The trial court concluded that self-defense and excessive force were not raised by the evidence because Smith was not in a position to see the events occurring before the officers forced Aguilar to the pavement. Smith testified unequivocally, however, that she saw when Aguilar got out of the car and was quickly thrown to the pavement by the officers’ force. The officers testified that Aguilar resisted their attempts to arrest him only after he was outside the car and after he had begun talking to them. There is no testimony that Aguilar resisted arrest while he was still in the car. The State’s suggestion that he might have resisted arrest while inside the car is speculation unsupported by any evidence.

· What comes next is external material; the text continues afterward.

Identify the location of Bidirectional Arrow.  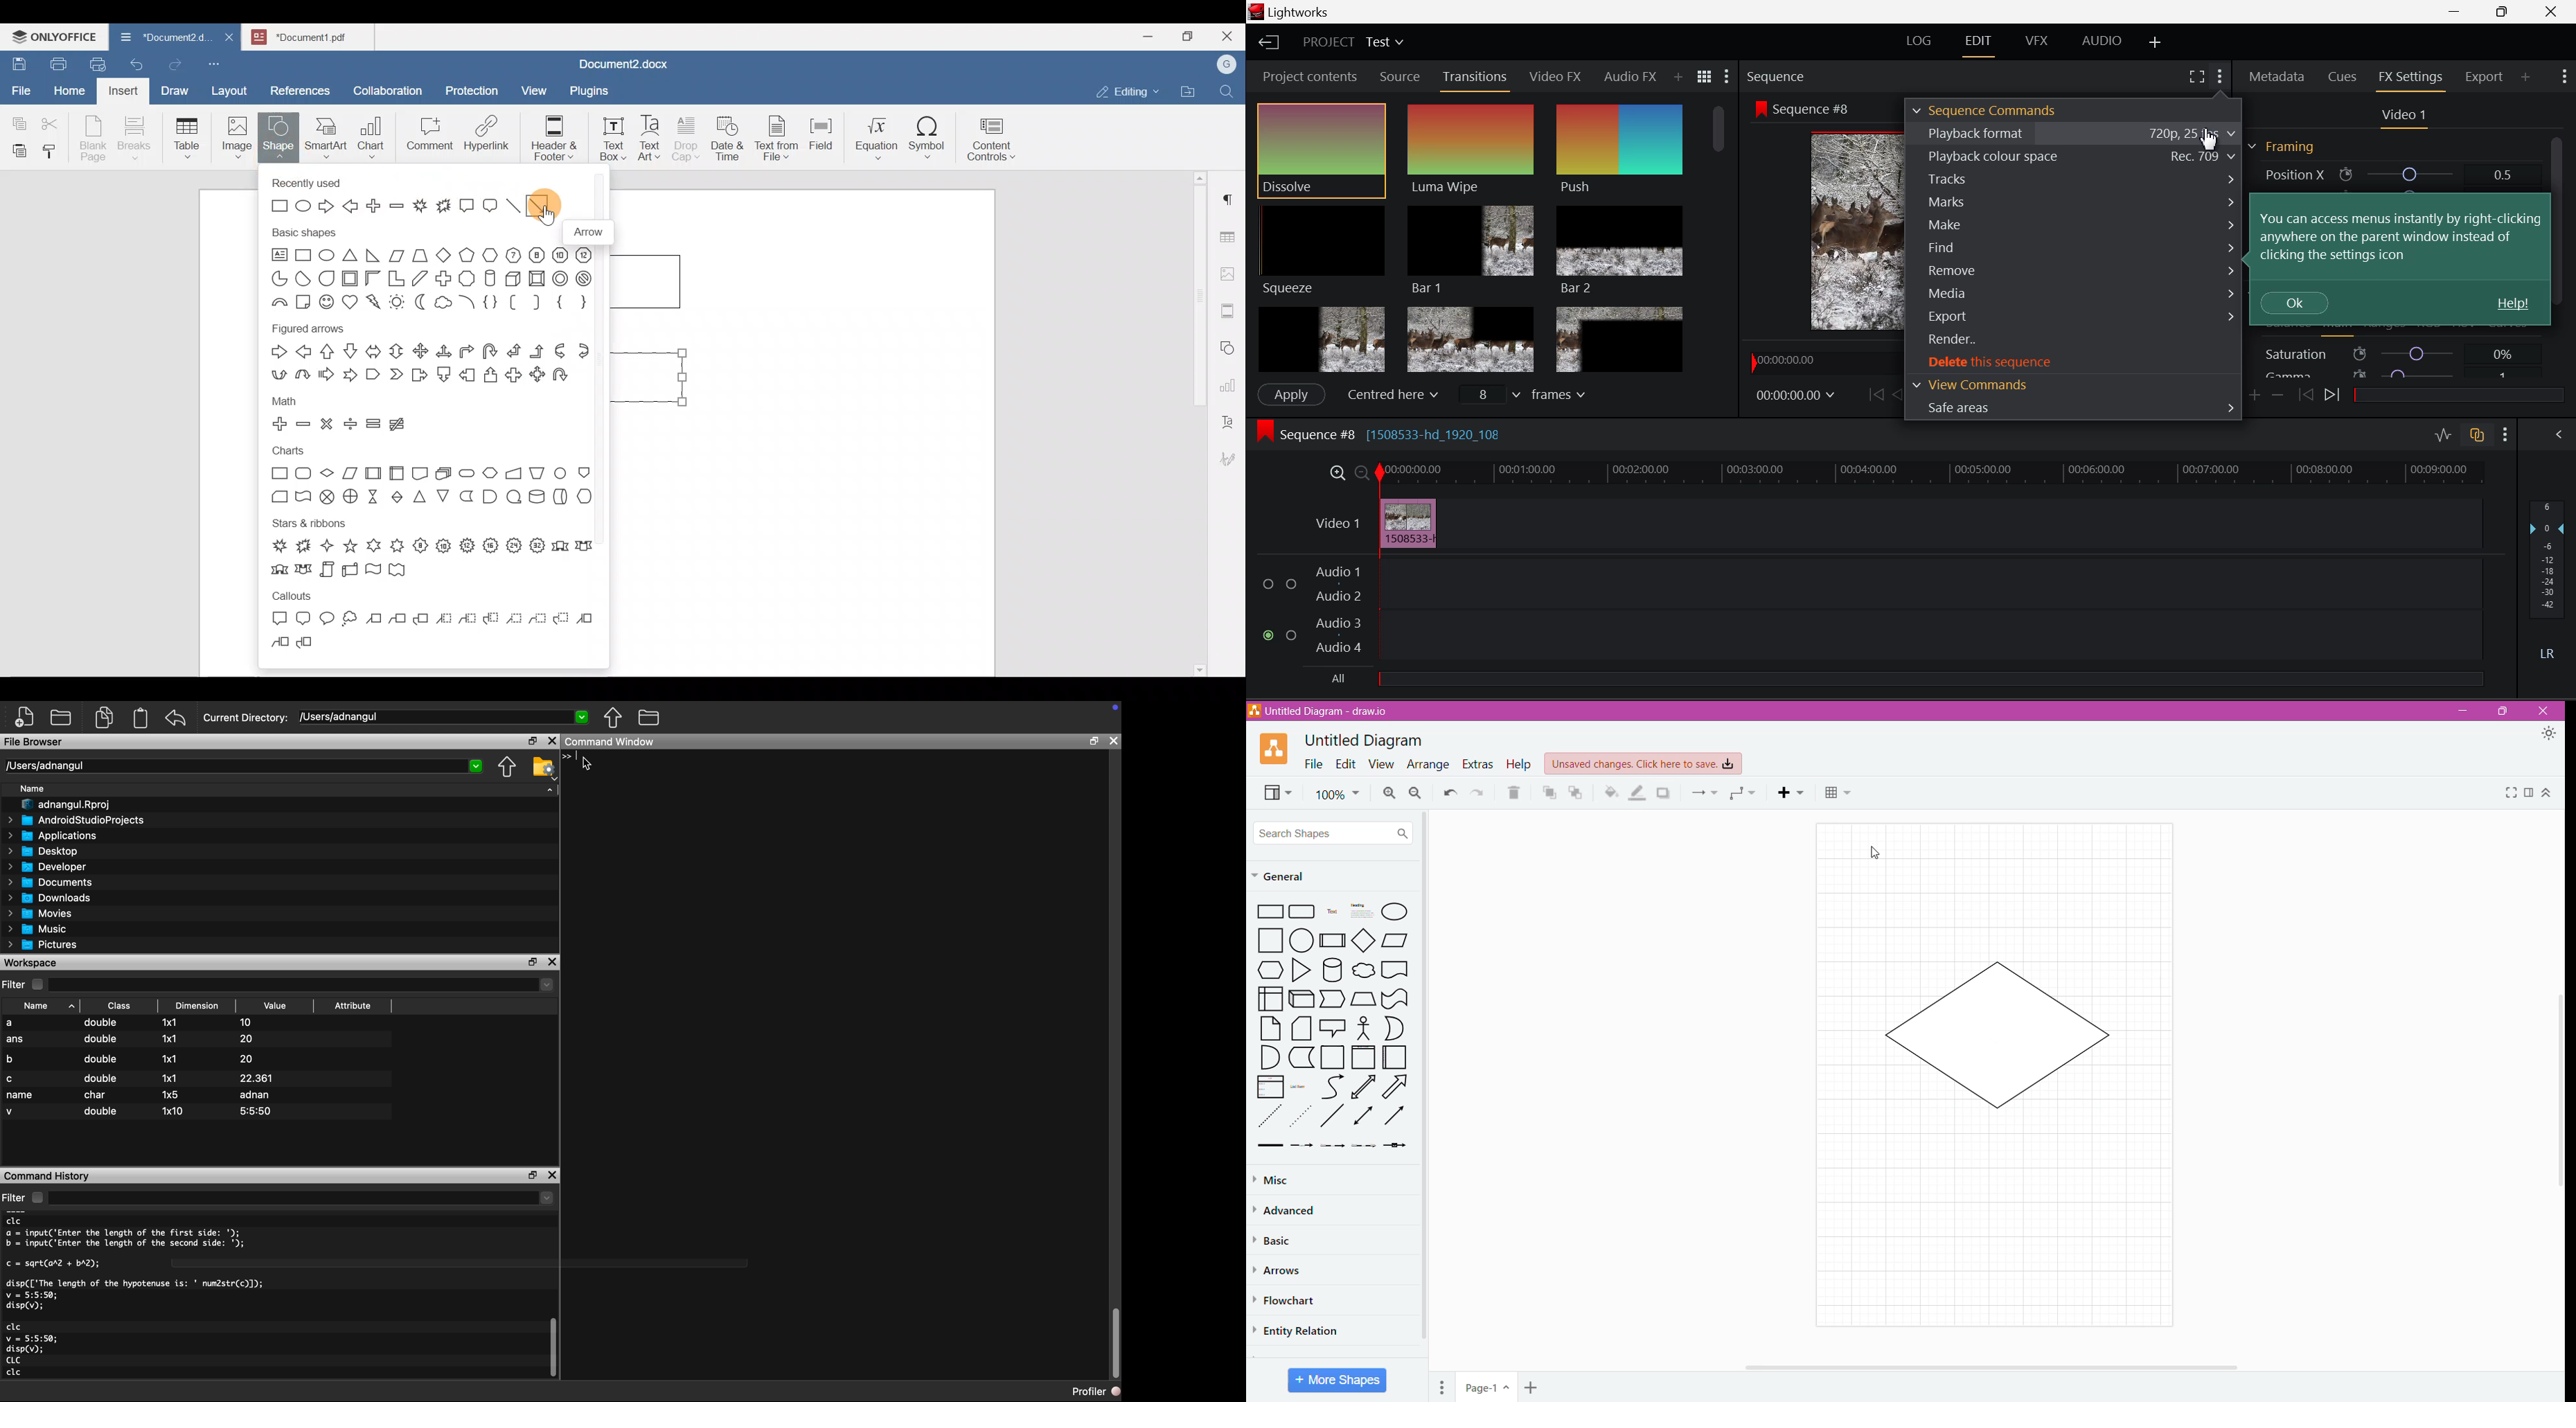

We conclude that Smith’s testimony, together with the officers’ testimony that Aguilar did not resist arrest until he was out of the car, raises an inference that the officers used prior excessive force to effect Aguilar’s arrest. Aguilar properly requested an instruction, and he was entitled to it. Reversal is required if this error was calculated to injure Aguilar. Failure to give a defensive instruction on an issue raised by the evidence, where the error is properly preserved, will call for reversal unless the error is harmless. Abdnor v. State, 871 S.W.2d 726, 732 (Tex.Crim.App.1994) (citing Almanza v. State, 686 S.W.2d 157, 171 (Tex.Crim.App. 1984)). The presence of any harm, regardless of degree, is sufficient to require a reversal of the conviction. The burden of proof is on the appellant to persuade the reviewing court that he suffered some actual harm as a consequence of the charging error. Abdnor v. State, 871 S.W.2d at 732.

Smith testified that she did not see Aguilar make any threatening or resistant moves to the officers until the officers threw him to the ground, and that they were scuffling on the ground afterwards. While Smith did not see all events that occurred, she said she saw the beginning of the confrontation when Aguilar got out of the car and was thrown to the ground. This testimony at least raises an inference that the officers used prior force to effect the arrest before Aguilar began to resist. In that situation, Aguilar was entitled to the jury instruction, regardless of the strength or the credibility of the evidence raising the issue. Since prior force was Aguilar’s only claimed defense, we cannot say that the refusal of the jury instruction was harmless.

For the reasons stated, the judgment is reversed and the cause is remanded for a new trial. 
      
      . No intoxication charges were brought against Aguilar.
     
      
      . See, for example, TexPenal Code Ann. § 8.01 (Insanity), § 8.05 (Duress), § 15.04 (Renunciation), § 20.02 (False Imprisonment), § 20.03 (Kidnapping), and § 21.11 (Indecency with a Child) (Vernon 1994).